Regarding the prediction of UGS decline, no SART-related variables were significant as predictors for the outcome in the fully adjusted model. Bad performances, total mistakes, and mistakes in good performances were all significant in model 1, where bad performances assumed the highest OR, and total mistakes and mistakes in good performances were also significant in model 2, but they all lost their significance in models adjusted for covariates. This result may be due to the fact that, while UGS is a simpler measure of physical mobility, the TUG task is more cognitively involved and, thus, logistic regression models were able to detect the correlation with SART variables.
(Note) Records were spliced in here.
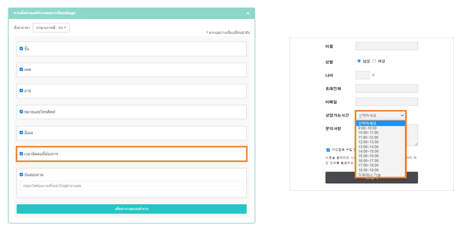Click the เพิ่มคำถามแบบสำรวจ button

[131, 209]
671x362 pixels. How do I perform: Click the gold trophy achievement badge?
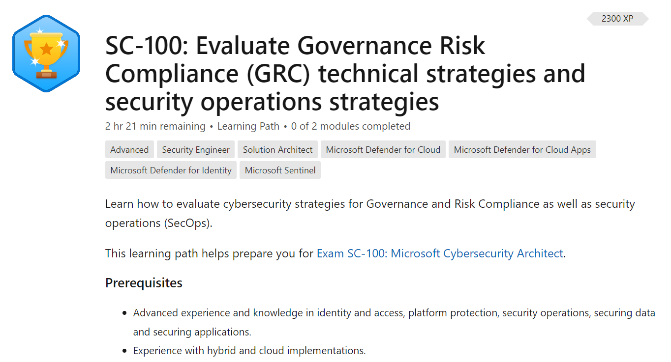(x=46, y=53)
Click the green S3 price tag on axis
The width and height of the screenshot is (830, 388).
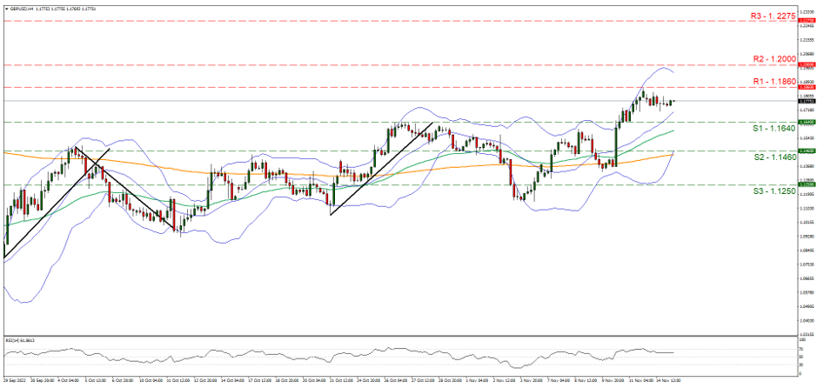tap(807, 184)
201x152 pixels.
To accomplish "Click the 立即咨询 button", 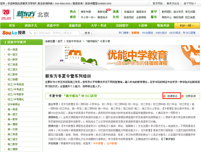I will coord(190,96).
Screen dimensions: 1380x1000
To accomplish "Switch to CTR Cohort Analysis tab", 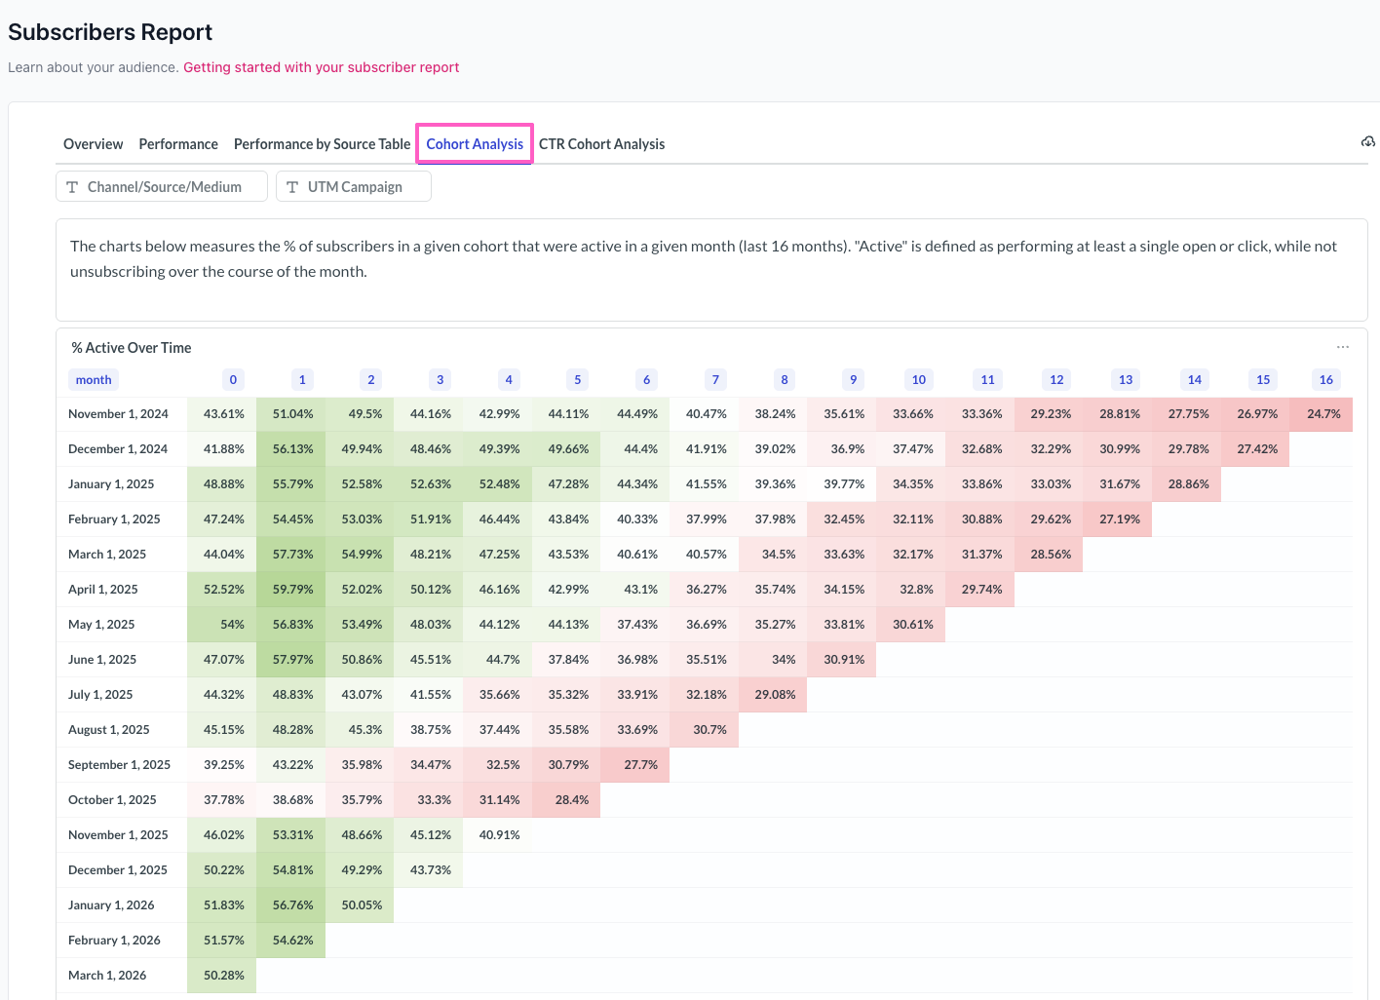I will [x=601, y=144].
Moreover, we found that bad performances significantly predicted new falls, i.e., falls at wave 3 for participants who did not have any falls at wave 1, while total mistakes and mistakes in good performances were not significant predictors. Namely, our findings suggested that for participants who did not report any falls at wave 1, the number of mistakes in SART task was not a risk of falls at wave 3, as long as they did not hit the threshold of 4 mistakes in a single trial.
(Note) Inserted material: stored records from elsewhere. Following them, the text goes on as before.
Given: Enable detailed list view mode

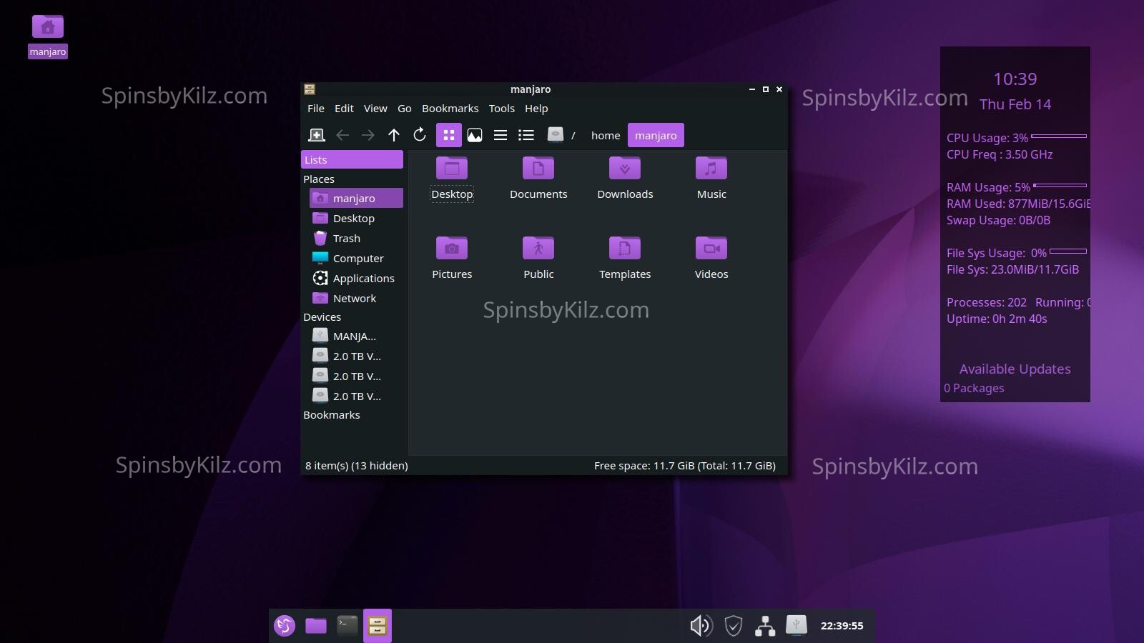Looking at the screenshot, I should click(526, 135).
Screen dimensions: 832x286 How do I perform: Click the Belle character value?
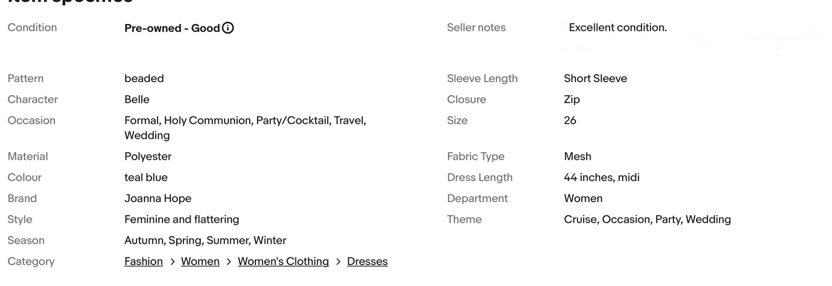[x=137, y=100]
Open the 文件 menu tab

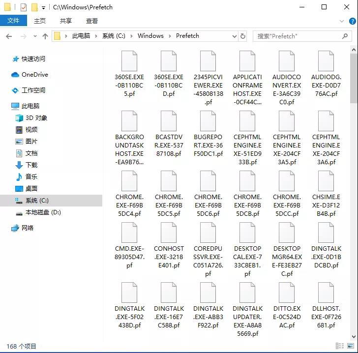coord(13,21)
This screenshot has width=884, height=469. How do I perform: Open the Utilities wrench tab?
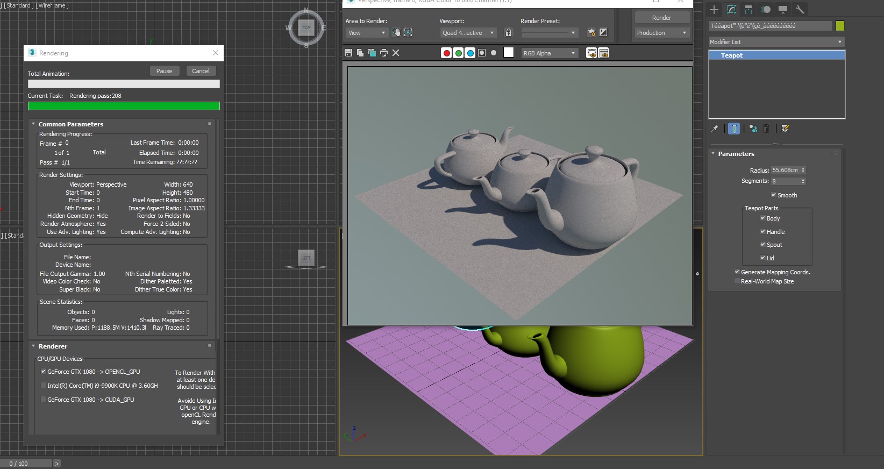[x=800, y=10]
Furthermore, comparing the three predictors’ performance across the five models employed, we noticed that in the prediction of both TUG decline and risk of becoming a new faller, the predictors’ total mistakes and mistakes in good performances did not manifest the same phenomenon observed for bad performances. Namely, the presence of covariates in models 2 and 3 was associated with a decrease in prediction power, expressed by the OR, of total mistakes and mistakes in good performances for both outcomes, with additional loss of significance in model 3 for total mistakes and models 2 and 3 for mistakes in good performances in the prediction of new fallers. Differently from the models involving bad performances, in this case in model 4 and 4a the predictors did not reacquire prediction power nor significance for the prediction of new fallers, suggesting that they were not robust and strong enough in the prediction, and possibly other covariates revealed to be significant in the model.
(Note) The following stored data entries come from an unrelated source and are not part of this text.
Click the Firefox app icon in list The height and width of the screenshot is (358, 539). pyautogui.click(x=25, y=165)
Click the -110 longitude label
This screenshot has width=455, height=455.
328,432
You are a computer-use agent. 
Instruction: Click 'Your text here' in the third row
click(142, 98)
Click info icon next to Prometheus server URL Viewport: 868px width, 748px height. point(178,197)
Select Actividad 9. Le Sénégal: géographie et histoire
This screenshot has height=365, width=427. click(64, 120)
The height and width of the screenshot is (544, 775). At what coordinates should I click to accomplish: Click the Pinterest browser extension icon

Our results suggest that when SART mistakes reach threshold status, the number of times that this happens should be taken seriously as potentially heralding mobility decline and/or falls; however, mistakes below threshold level were less predictive and this could be used to reassure participants that ‘one swallow does not make a spring’ when it comes to interpreting the clinical significance of a participant making sub-threshold mistakes during the SART task. This still agrees with the principle that clinicians who administer tests of neurocognitive performance (such as the SART) should be reluctant to attribute poor test performance to anxiety that occurs during the testing process [
67], but at the same time argues in favour of not placing undue emphasis on the clinical significance of mistakes that occur below a proven threshold. Interestingly, anxiety was not a significant covariate in any of the fully adjusted logistic regression models, which further dilutes the potential mechanistic role of anxiety in the prediction of the four clinical outcomes under study. Another interesting insight from our analyses is that once the focus was on the new visualisation features and additional covariates, mean SART RT and SD of RT had no independent effect on the prediction of any of the outcomes. Since RT variables have been the main focus of previous research on SART-related health outcomes, we would support the need to revisit those studies fort the potential effects of thresholded error features as reported herein.